# Check out these machines I got for FREE. 16" lathe, massive bandsaw, power hacksaw



## strantor (Nov 16, 2012)

I got 3 awesome machines for free. My generous benefactor is the honorable dfletch from this forum, and I got these in response to his post here :http://www.hobby-machinist.com/showthread.php/9450-Free-machines). Having never seen the machines, I just rented a trailer and drove up there ASAP to snatch them up. Pics to follow, but first an apology: It's a hassle for me to post pics now since my router decided to block this site. I can only access it on my phone or via a tunnel proxy site. Tunnel proxy kills the forum upload script so I have to host from photobucket and post links back here. The tunnel proxy also erases my carriage returns, so this will end up as one giant paragraph.First up, The power hacksaw. It's an excelsior 2-A, I estimate it's older than 1930, probably closer to 1900. Just a layman's guess from looking at the design. If anybody knows better, or knows anything at all about it, let me know.
	

		
			
		

		
	




	

		
			
		

		
	
. Doug said it works, but is super worn out. It fell over while being loaded and now the main sheave is cracked and will need to be replaced, along with all the bushings. I really like thing. I am going to do a full restore on it, sandblast, paint, the whole 9 yards.Next, the bandsaw.

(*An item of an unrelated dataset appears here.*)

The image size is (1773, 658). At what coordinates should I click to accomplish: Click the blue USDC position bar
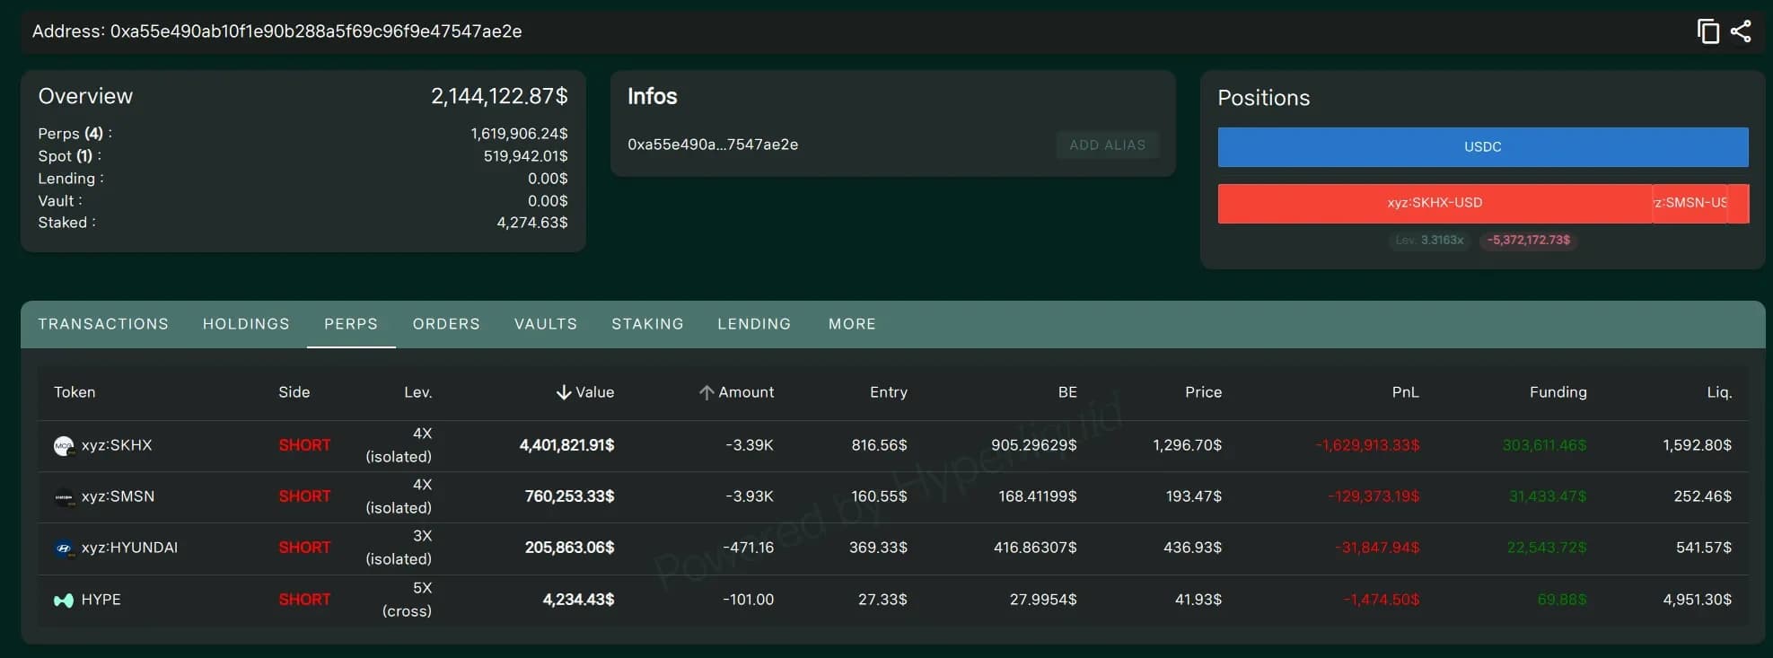pyautogui.click(x=1482, y=147)
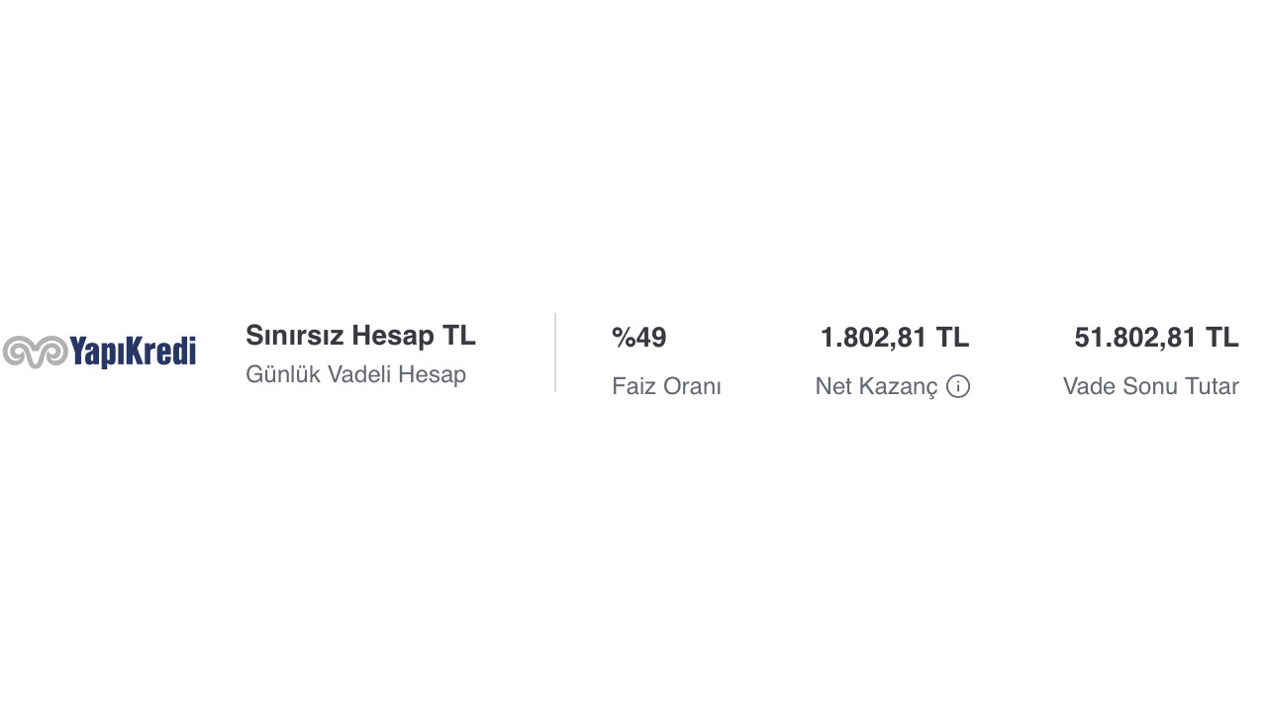
Task: Click the word Kredi in the logo
Action: (158, 352)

I can't find a model number on it anywhere, and the only reason I know it's a Forte brand is because it says to "only replace with quality Forte brand blades." It weighs probably 500lbs or more. it's missing a gear, but otherwise I don't see anything preventing it from running. Nothing froze up, bearings good. It has a cutting fluid tank and pump. I (again, layman) estimate it's 1970's vintage. Again, if anybody knows anything about this machine, I would appreciate the info. 
	

		
			
		

		
	



	

		
			
		

		
	
 And finally, the Lathe. This is an Imperial brand lathe, made in Italy. I measured 8.5 inches from center of the headstock to the ways, so I guess that makes it a 17" swing. It's about 9ft long. Nameplate on the motor says 1953. I have no idea what the model# is, cannot find one anywhere on the lathe. The tailstock that came with it is not the correct tailstock, but can be made to work; it is facing the wrong direction and 1/2" too low. I cannot find anything on the internet about this lathe, and I have only seen one other person on the internet that has one (metal lathe of this brand, much less model), and he also cannot find any information on it. Doug also found zero information. It has a taper attachment, 3 jaw, and 4 jaw chucks. It is missing a gear, the motor is burnt up, and the control wiring is missing. Missing the slide that the tool post bolts to. got lots of surface rust, and QC gear handle is broken off. The electrical portion should be a breeze for me, but this will be the most extensive and challenging mechanical project I have ever attempted. I don't know the extent of it, as I have not really looked at other than loading and unloading it. and once more, if anybody has information, I'm greatly appreciative. Here's some pics:
	

		
			
		

		
	



	

		
			
		

		
	
Here's some pics of the loading and unloading process. It took 8 hours for me to unload it with an engine hoist and a comealong jack. I don't know how much this lathe weighs, but I estimate it weighs at least as much as my truck (~4000lbs). Doug's forklift stalled out a few times trying to put it on the trailer.Leaving Doug's shop:
	

		
			
		

		
	



	

		
			
		

		
	
arriving at my home:
	

		
			
		

		
	



	

		
			
		

		
	
lifting the lathe up one end a time with the engine hoist to get 4X4" pine skids under it:
	

		
			
		

		
	



	

		
			
		

		
	
Skids done. The upright 4X4's are less to support the bed and more to prevent the skids from splitting when it gets high centered on a roller pipe.:
	

		
			
		

		
	



	

		
			
		

		
	
Like shown in this pic:
	

		
			
		

		
	



	

		
			
		

		
	
I put 1" pipe under the skids and jacked the lathe back toward the end of the trailer until it passed the center of gravity, where the trailer wanted to tilt back. Then I strapped the lathe down and let the trailer tilt. From there, I took my comealong jack to the front of the trailer and used it in reverse, to control the descent of the lathe. My comealong onyl takes up/releases about 3 feet, so I had to keep stopping, strapping down the lathe, and resetting the comealong.
	

		
			
		

		
	



	

		
			
		

		
	
Finally got all 3 of these beasts into the garage around midnight.
	

		
			
		

		
	



	

		
			
		

		
	
Thanks for looking, and thanks for any info you might be able to provide!


----------



## Hawkeye (Nov 16, 2012)

Nicely wrestled. It's always worth planning ahead like that so nothing gets away from you.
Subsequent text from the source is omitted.